Aliás, o belíssimo 'Le Quai des Brumes' ('Cais das Sombras'; 1938) foi considerado um filme tão triste e pessimista por muitos políticos e militares franceses que estes passaram a dizer que se a França fosse derrotada na Guerra a culpa seria do filme...

O 'Realismo Poético' francês chegou ao fim quando a França foi invadida, derrotada e ocupada pela Alemanha Nazista e isso comprovou, de certa maneira, que os filmes do movimento revelaram proféticos quanto ao futuro pessimista que eles mostravam, pois o clima de desilusão, divisão  política e social e a fraqueza dos franceses que os filmes retratavam na época acabaram antecipando este resultado. 

Com isso, muitos dos seus principais profissionais (diretores, atores, atrizes...)acabaram saindo da França, indo fazer filmes na Inglaterra ou nos EUA, levando ao fim de um dos mais belos momentos da história do Cinema mundial. 
'Trágico Amanhecer', produção de 1939, encerrou a 'Trilogia da Fatalidade' de Marcel Carné. O filme mostra a exploração que os trabalhadores sofriam e a vida miserável que levavam em uma França que caminhava para uma derrota humilhante na Segunda Guerra Mundial.
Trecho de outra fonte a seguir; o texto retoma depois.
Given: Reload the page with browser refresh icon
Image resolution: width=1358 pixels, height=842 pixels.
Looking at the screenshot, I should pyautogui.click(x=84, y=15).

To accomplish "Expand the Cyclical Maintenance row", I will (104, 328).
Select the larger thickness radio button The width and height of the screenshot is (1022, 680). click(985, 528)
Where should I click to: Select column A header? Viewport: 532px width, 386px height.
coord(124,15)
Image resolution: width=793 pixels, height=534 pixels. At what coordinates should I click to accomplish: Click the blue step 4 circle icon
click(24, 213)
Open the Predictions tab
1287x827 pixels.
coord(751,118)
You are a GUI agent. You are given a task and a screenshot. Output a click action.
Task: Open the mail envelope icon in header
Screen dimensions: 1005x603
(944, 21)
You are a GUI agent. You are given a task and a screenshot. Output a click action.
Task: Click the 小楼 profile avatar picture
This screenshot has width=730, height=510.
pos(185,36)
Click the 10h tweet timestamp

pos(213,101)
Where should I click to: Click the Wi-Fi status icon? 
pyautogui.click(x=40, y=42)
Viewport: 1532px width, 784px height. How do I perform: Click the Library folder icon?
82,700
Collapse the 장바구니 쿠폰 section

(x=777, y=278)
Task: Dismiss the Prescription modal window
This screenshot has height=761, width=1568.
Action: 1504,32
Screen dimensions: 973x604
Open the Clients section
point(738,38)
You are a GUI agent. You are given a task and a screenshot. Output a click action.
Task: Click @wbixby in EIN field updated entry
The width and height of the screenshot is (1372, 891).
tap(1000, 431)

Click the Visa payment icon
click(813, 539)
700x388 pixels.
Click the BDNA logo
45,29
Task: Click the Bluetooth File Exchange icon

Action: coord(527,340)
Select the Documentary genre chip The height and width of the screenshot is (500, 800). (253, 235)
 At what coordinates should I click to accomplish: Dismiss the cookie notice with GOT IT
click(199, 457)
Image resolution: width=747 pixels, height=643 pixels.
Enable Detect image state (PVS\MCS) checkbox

Lista de filmes do 'Realismo Poético'!

1 - L'Atalante (Jean Vigo; 1934);

2 - A Grande Cartada (Jacques Feyder; 1934);

3 - A Bandeira (Julien Duvivier; 1935);

4 - Le Dernier Tournant (Pierre Chenal; 1935);

5 - Toni (Jean Renoir; 1935);

6 - Pension Mimosas (Jacques Feyder; 1935);

7 - A Quermesse Heróica (Jacques Feyder; 1936);

8 - O Crime do Sr. Lange (Jean Renoir; 1936);

9 - Jenny (Marcel Carné; 1936);

10 - Camaradas (Julien Duvivier; 1936);

11 - Les Bas-Fonds (Jean Renoir; 1936);
'La Bandera' (1935), dirigido por Julien Duvivier, mostra um Jean Gabin (sempre ele...) interpretando um legionário que acaba se casando com uma mulher marroquina, que é interpretada por Annabella. 

12 - O Demônio da Algéria (Julien Duvivier; 1937);

13 - Gula de Amor (Jean Grémillon; 1937);

14 - Um Carnê de Baile (Julien Duvivier; 1937);

15 - A Besta Humana (Jean Renoir; 1938):

16 - Povo Errante (Jacques Feyder; 1938);

17- A Grande Ilusão (Jean Renoir; 1938);

18 - Cais das Sombras (Marcel Carné; 1938);

19 - Hotel do Norte (Marcel Carné; 1938);

20 - Entrée des Artistes (Marc Allégret; 1938);

21 - Pecadoras de Túnis (Pierre Chenal; 1938);

22 - Trágico Amanhecer (Marcel Carné; 1939);

23 - A Regra do Jogo (Jean Renoir; 1939);

24 - O Boulevard do Crime (Marcel Carné; 1945);

25 - Os Portões da Noite (Marcel Carné; 1946).